* [Extract]:

***

# Can we combine sea chem prime and stress coat in a single tank



## coolbluemint (Dec 19, 2011)

Can we combine sea chem prime and stress coat conditioners in a single tank?
Sea chem is good in removing nitrates , ammonia, etc
stress coat lines . Protects damaged tissue..
So can we get a two way action by combining this?

P.s:can we use purified n prepacked drinking water for the aquarium.
My fish seller says that will prevent salt crusting on the side of the tank.


----------



## tpocicat (Aug 8, 2011)

Prime also has ingredients to inhance the slime coat of fish. As long as you are using a water conditioner, water from your tap should be fine. Someone else may have more information for you.


----------



## NoahG (Oct 24, 2011)

Yepp, it's fine to combine the two conditioners in a single tank -- even at full dose for each. I've been doing that since I brought my first fish home and have had absolutely no problems. Stress Coat is also supposed to have ingredients in it to reduce stress (separate from its slime coat duty).

Also, you can use purified and prepackaged water if you would like, but unless you're using a water filter already it's probably just an additional cost if you want to pay it. Depending on just what you get you may want to still condition it before use as well -- not sure if you would _have_ to, but personally, I would just in case.

As for the "salt" crusting on the tank: this isn't important but that's not salt but a mineral deposit and really shouldn't be harmful (except aesthetically). I've never tried but you might be able to get rid of it the same way you would algae (i.e. with an appropriate algae scraper, or even a sponge perhaps). Also depending on the purification process used, I believe those minerals could still be present in the water. Same with prepackaged water (I know true spring water should have minerals present). Distillation and reverse osmosis removes the minerals, but I've heard it recommended to replace them -- whether you do or not it would still be more expensive than just conditioning regular water, just more so if you replace the minerals.


----------



## flowerslegacy (May 10, 2011)

***

* [Data shown]:
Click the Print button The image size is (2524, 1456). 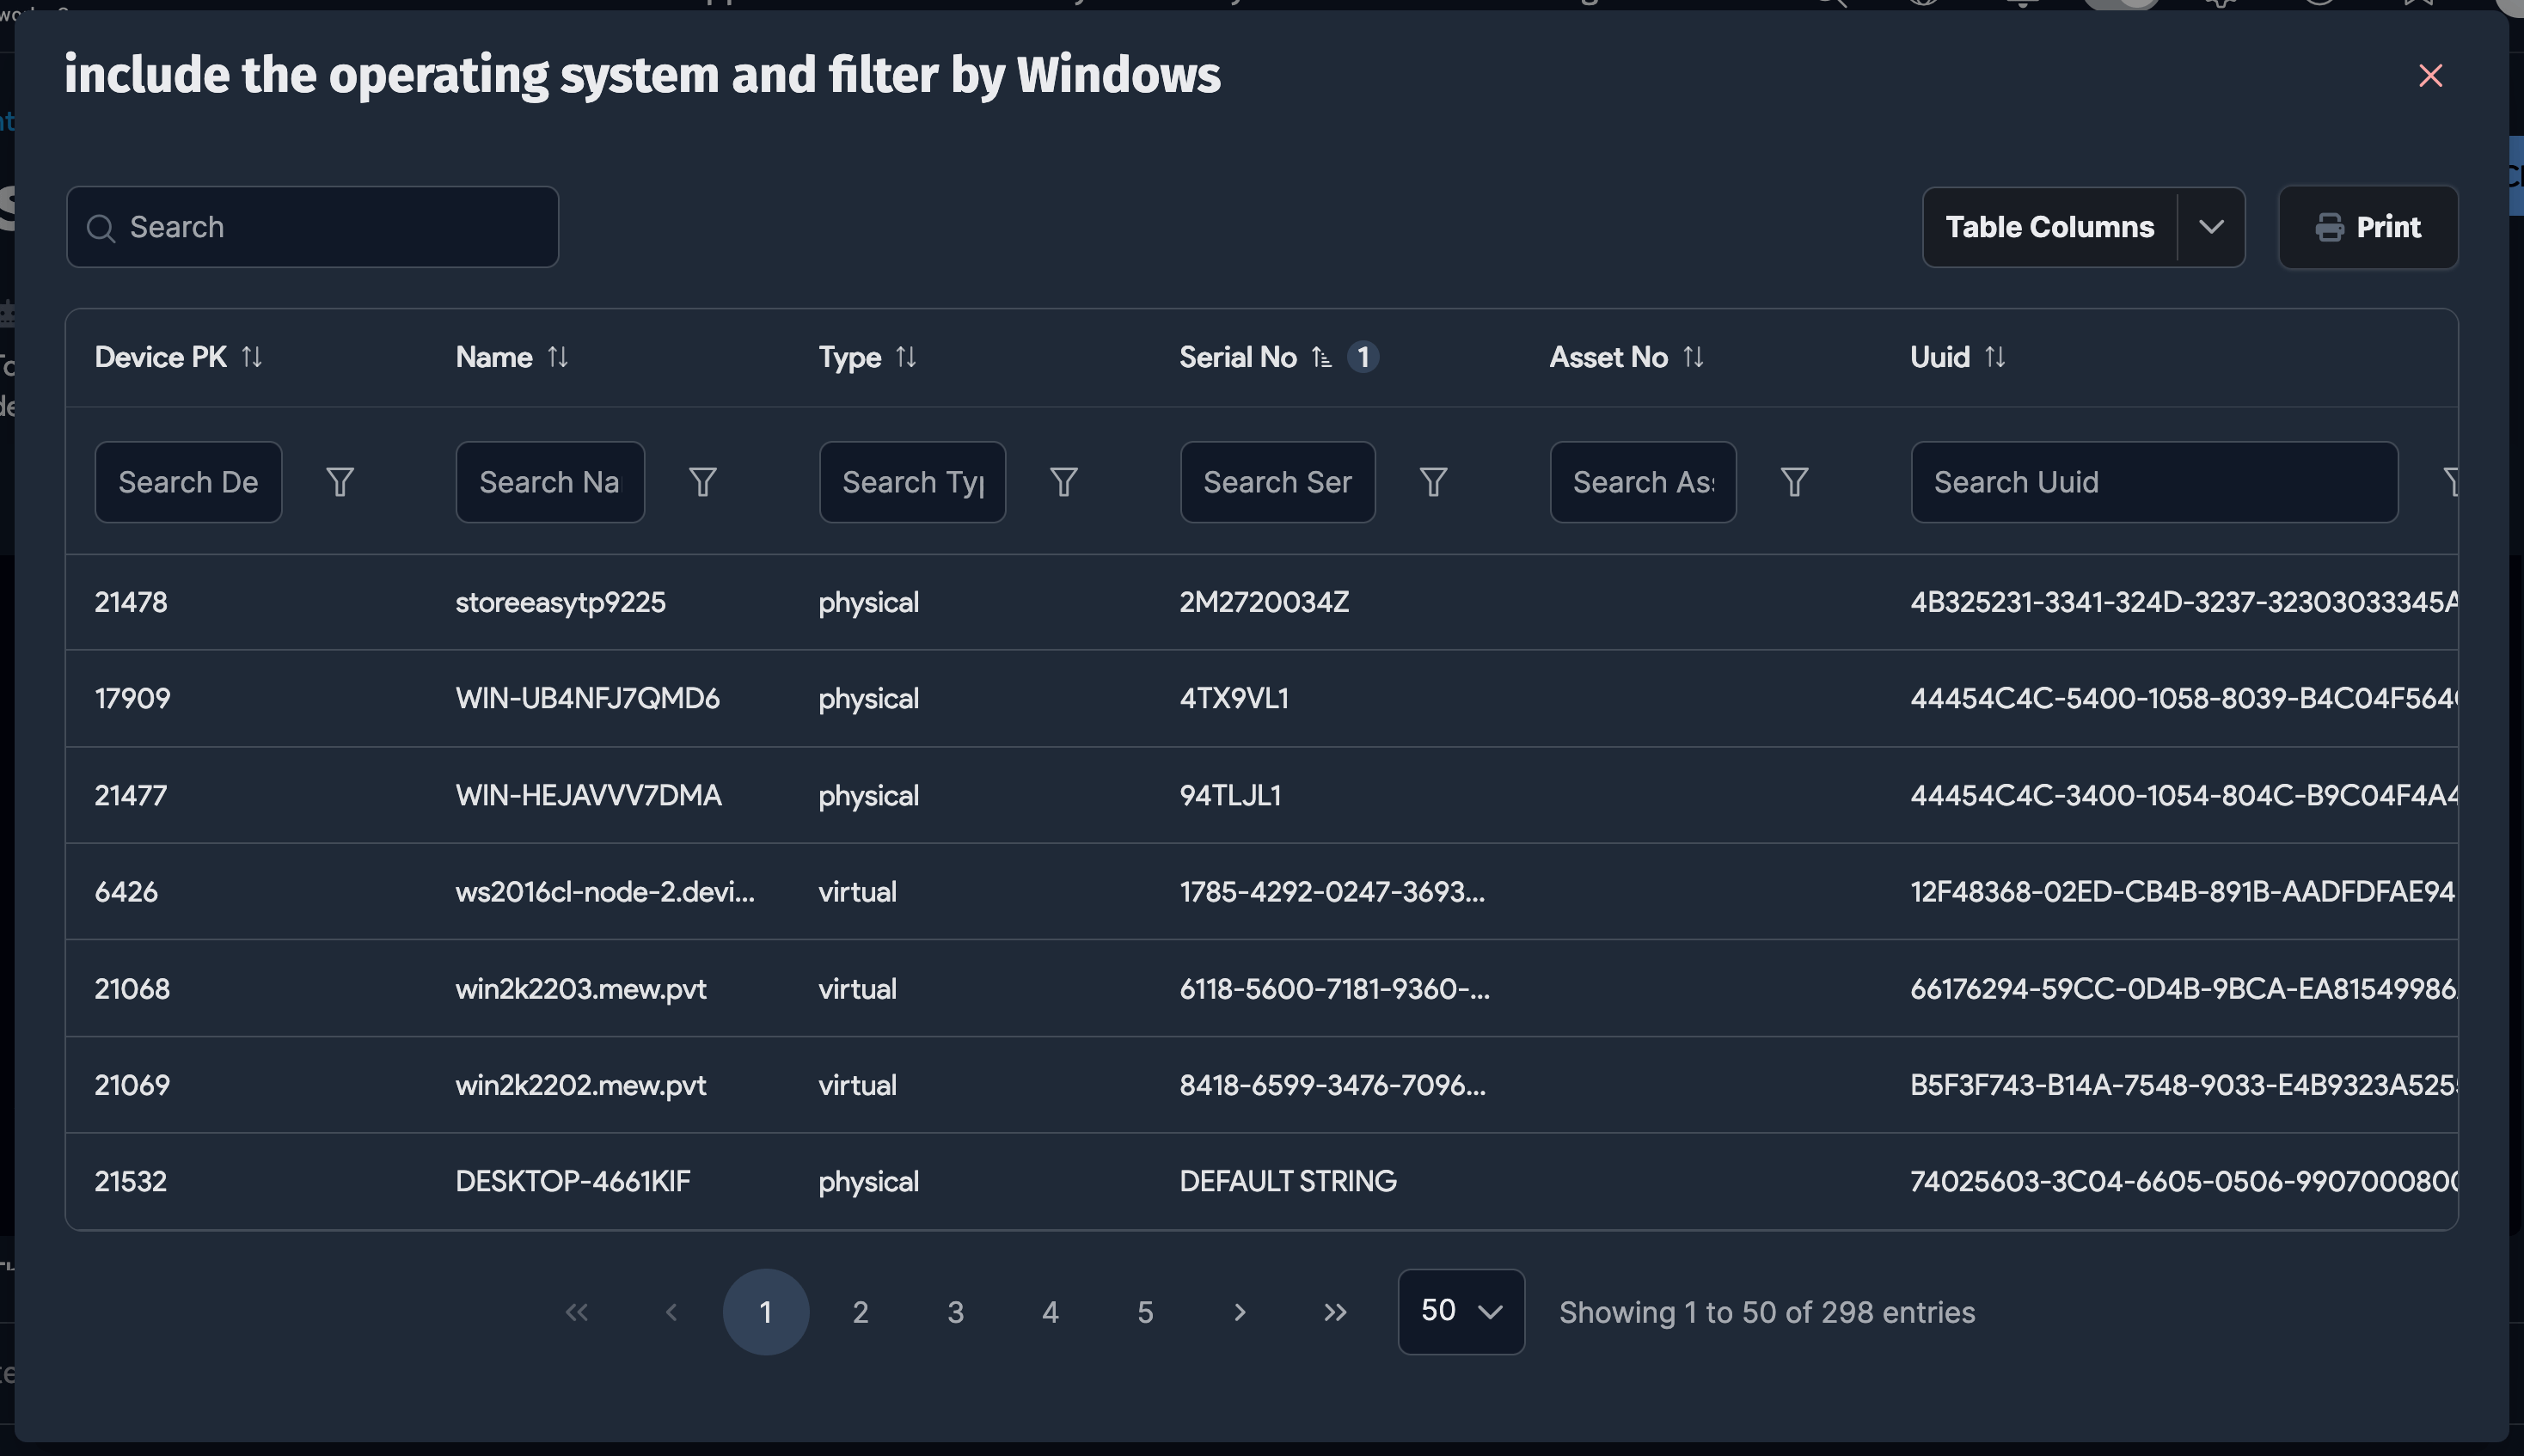coord(2367,227)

***

* [Task]:
Based on the forum thread above about combining Prime and Stress Coat, decide whether each statement agrees with it. Give yes or no with the deciding words quoted. (a) NoahG says the crust on the tank is a mineral deposit rather than salt. (b) tpocicat advises against using tap water. (c) NoahG says distillation and reverse osmosis leave the minerals in the water.

* [Task response]:
(a) Yes: "that's not salt but a mineral deposit"
(b) No: "As long as you are using a water conditioner, water from your tap should be fine."
(c) No: "Distillation and reverse osmosis removes the minerals"